Rewrite every entry below with "Given" replaced by "Task" and everything else left unchanged. Leave the pictures out.

* begin *

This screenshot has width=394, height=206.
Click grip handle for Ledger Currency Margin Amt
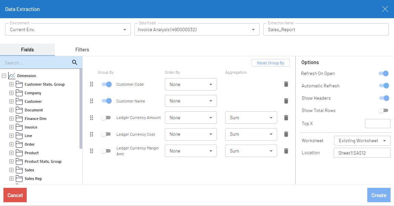pyautogui.click(x=91, y=151)
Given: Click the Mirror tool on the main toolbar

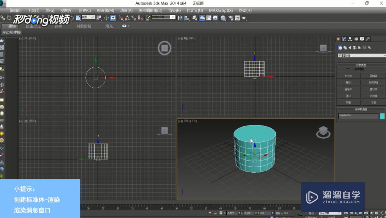Looking at the screenshot, I should pyautogui.click(x=180, y=18).
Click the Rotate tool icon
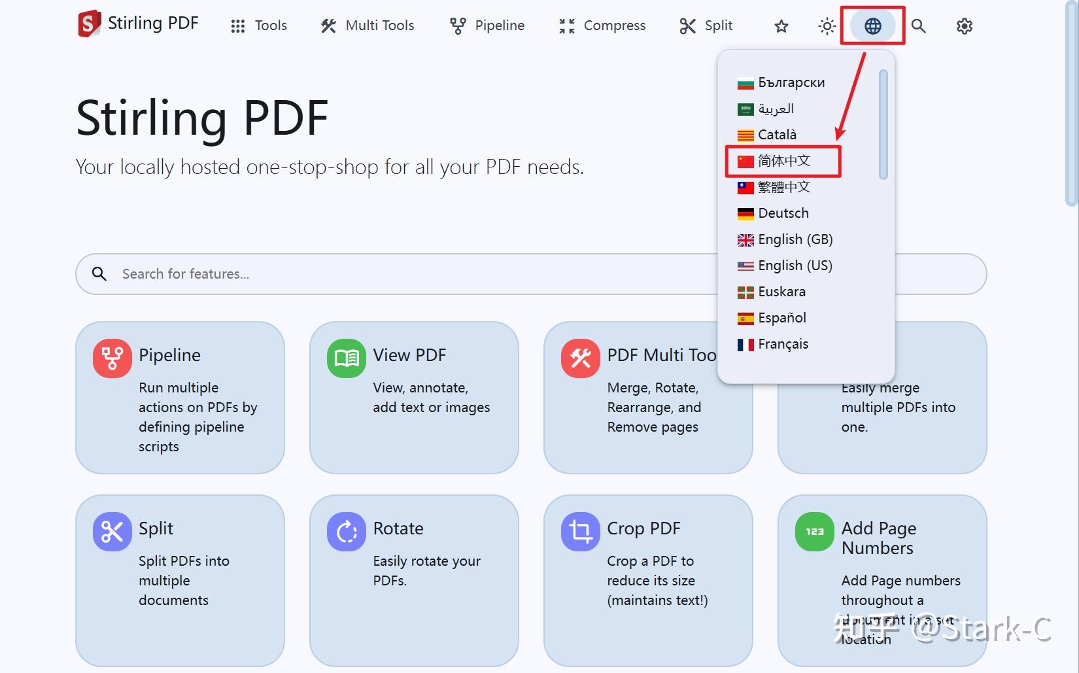This screenshot has width=1079, height=673. point(347,531)
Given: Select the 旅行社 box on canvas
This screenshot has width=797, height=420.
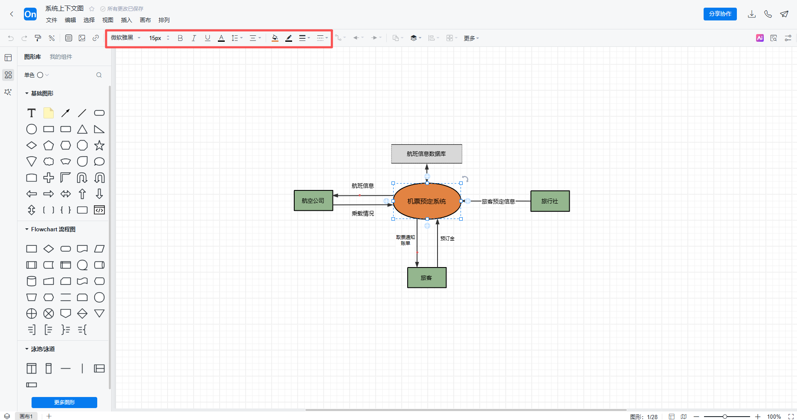Looking at the screenshot, I should 550,201.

* end *

- WRITTEN ANSWER:
This screenshot has width=394, height=206.
Click grip handle for Ledger Currency Margin Amt
pyautogui.click(x=91, y=151)
Task: Click the Mirror tool on the main toolbar

Looking at the screenshot, I should pyautogui.click(x=180, y=18).
Click the Rotate tool icon
This screenshot has width=1079, height=673. point(347,531)
Task: Select the 旅行社 box on canvas
This screenshot has width=797, height=420.
Looking at the screenshot, I should 550,201.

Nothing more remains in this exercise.